#RecruitmentFocus: SA must amend restrictive labour laws to curb unemployment
It is shocking that only 43% of adult South Africans can be considered as the ‘official working force’. In the majority of other countries, this figure is about 60%. Amongst the many factors contributing to our high unemployment rate are policy makers who are driven by a set of ideas about employment and the labour market that are unsuited to the current challenges we face as South Africans.
The insistent push for a “relatively high minimum wage, and considerable legal protection from dismissal” is at the core of creating South Africa’s employment woes.

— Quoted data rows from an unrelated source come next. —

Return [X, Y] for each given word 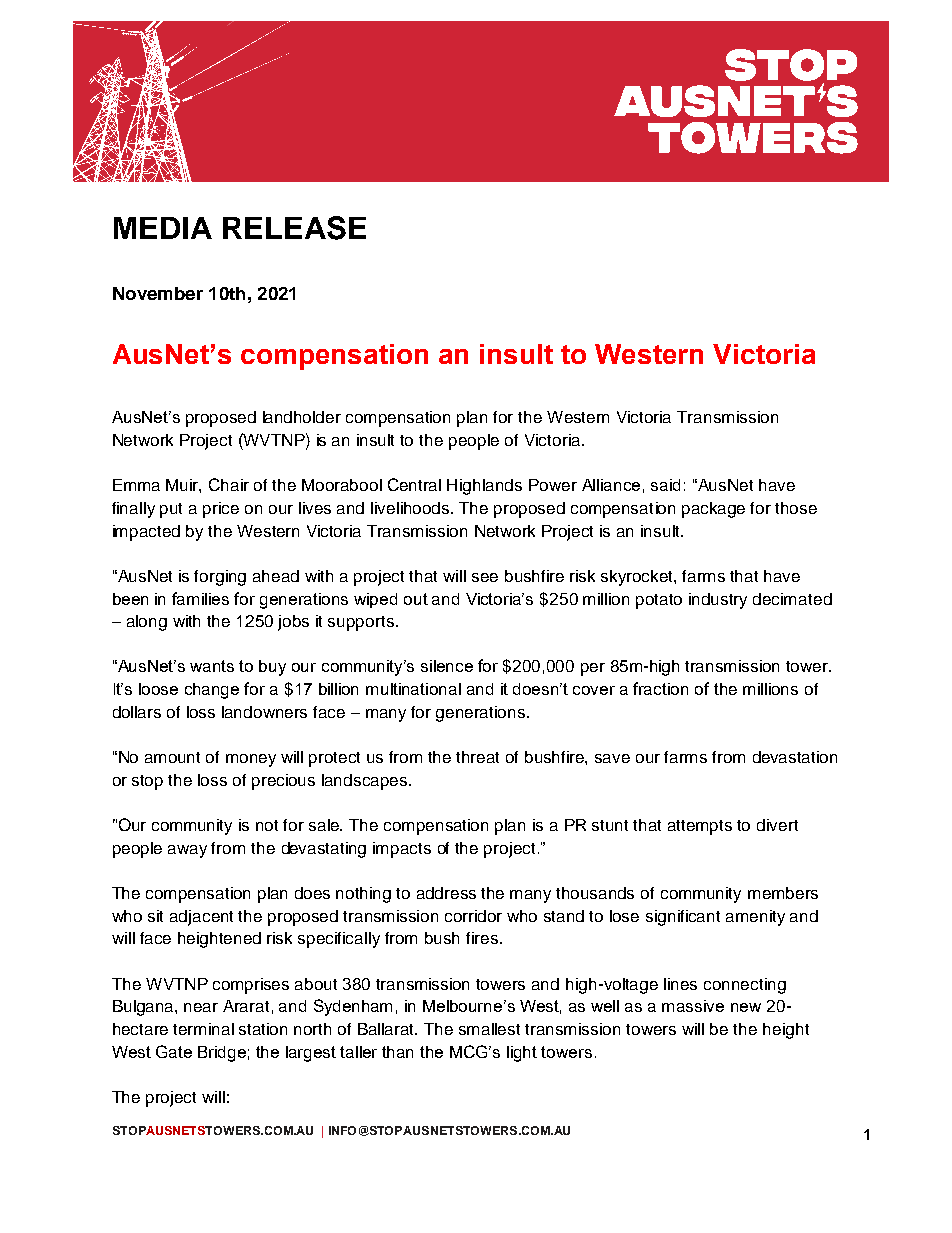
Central [414, 484]
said [665, 485]
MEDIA [163, 228]
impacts [402, 850]
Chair [229, 484]
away [187, 851]
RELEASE [294, 228]
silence [447, 666]
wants [212, 666]
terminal [203, 1029]
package [713, 510]
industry [718, 601]
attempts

No wage better than low wage?
Effectively, government policy argues that no wage is better than a low wage. South Africa's labour market policy has prevented the creation of the kinds of jobs that are the first point of entry for unskilled workers into modernising economies, whether in Europe, the United States or the industrialising countries of Asia.
Experts have projected that unemployment will continue to worsen until 2020 due to the failure of economic growth to keep up with population growth.
There are 37.8-million working-age adults in South Africa today. Of these, 11.9-million people (mostly students and school pupils) are not economically active. Of the remaining 25.9-million, 9.6-million (37%) cannot find work. That's almost two adults in every five. It has become very obvious that unless government relaxes labour relations laws to better support businesses, we will continue to face high levels of unemployment.
Inefficient hiring and firing
The most recent Global Competitiveness Report shows that the country’s labour market is hobbled by inefficient hiring and firing practices, little cooperation between employers and employees, as well as a poor relationship between pay and productivity. This often tempts employers to replace labour (particularly those less skilled and experienced) with capital and discourages them from hiring new workers, especially the youth, who are always the most vulnerable.
We all need to recognise that commercially viable companies are by far the most effective, sustainable and economically efficient job creators, and we should do everything in our power to help remove constraints on companies. The most critical of these are the rules that raise the costs of employment and those that make employers reluctant to employ more unskilled and inexperienced young people.
I have doubts that entrepreneurship will work either, unless supported by solid initiatives. Creating an environment in which companies are able and encouraged to create large numbers of low-skill jobs is the single most important step South Africa could take to make its growth path more inclusive. Unless core policies are revisited soon, yet another generation will grow up in a world of mass unemployment and hopelessness.